India's agricultural sector, he said, remained distressed for a long time since independence and pointed out the country's dependence on the outside world for food security.
The Prime Minister cited certain examples of expenditure made towards imports of agri products. He said Rs 17,000 crore was spent in 2021-22 for the import of pulses, Rs 25,000 crore for the import of Value Added Food Products, and Rs 1.5 lakh crore was spent on the import of edible oils in 2021-22.
The sum of agricultural imports was about Rs 2 lakh crore, he said.
Modi also talked about the various decisions being continuously taken in the budget to promote the agricultural sector and highlighted measures like increase in MSP, promotion of pulse production, increase in the number of food processing parks, and work in mission mode to become completely self-sufficient in terms of edible oil.
He also lauded farmers for transforming India's agriculture scenario by not only making the nation 'atmanirbhar' but also capable of exporting foodgrains.
"Today India is exporting many types of agricultural products," Modi said and added the government is taking efforts to make domestic and international markets accessible to farmers. He also stated that India's goal should not be limited to rice or wheat when it comes to self-sufficiency or export.
The Prime Minister underlined that the goal of complete development cannot be achieved until the challenges related to the agriculture sector are eliminated.
Further, he pointed out that private innovation and investment are keeping a distance from this sector which leads to low participation of India's youth in the agricultural sector compared to the other sectors which witness active participation and growth. He said various announcements have been made in the latest budget to fill this lacuna.
The Prime Minister also touched upon using drones for crop approximation while providing real-time information about weather changes.
Modi also talked in detail about the proposed accelerator funds for agri-tech startups in the Budget presented by Finance Minister Nirmala Sitharaman on February 1 in the Lok Sabha.
The government, Modi said, is not only creating digital infrastructure but also preparing funding avenues. He urged the youth and young entrepreneurs to move forward and achieve their goals. He informed that India is home to more than 3,000 agri-startups today compared to next to nothing 9 years ago.
The Prime Minister touched upon the International Year of Millets and said that its international identity is opening a gateway to the global market for Indian farmers.
The country has now identified coarse grains as Shri Anna in this budget, the Prime Minister remarked.
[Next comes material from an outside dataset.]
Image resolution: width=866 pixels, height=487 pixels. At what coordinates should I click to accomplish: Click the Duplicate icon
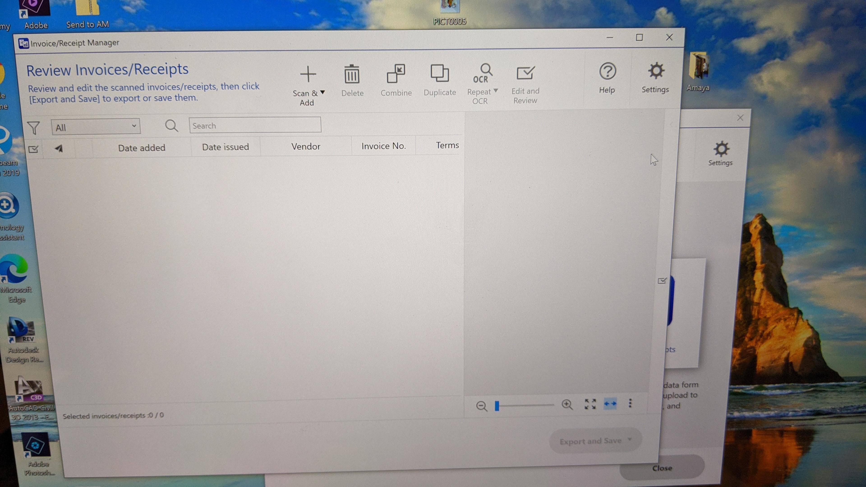pos(439,73)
He said that Shri Anna is being promoted for the benefit of our small farmers as well as to increase the possibility of growth of startups in this sector.
Modi also explained the various initiatives of the government to promote the cooperative sector in the country.
A new revolution is taking place in the cooperative sector of India, he said. The cooperative movement is now spreading to the whole country and not limited to some states and some regions of the country anymore.
He informed that tax-related reliefs have been given to the cooperative sector in the budget which will benefit new cooperative societies engaged in manufacturing.
He said that TDS will not be levied on cash withdrawals up to Rs 3 crore by cooperative societies. The Prime Minister also mentioned the important decision of tax exemption given to the payment made by the sugar cooperative before 2016-17 and said that it will benefit the sugar cooperative to the tune of Rs 10,000 crore.
The Prime Minister also touched upon the PM Pranam Yojana and Gobardhan Yojana where the government is working towards promoting natural farming and reducing chemical-based farming.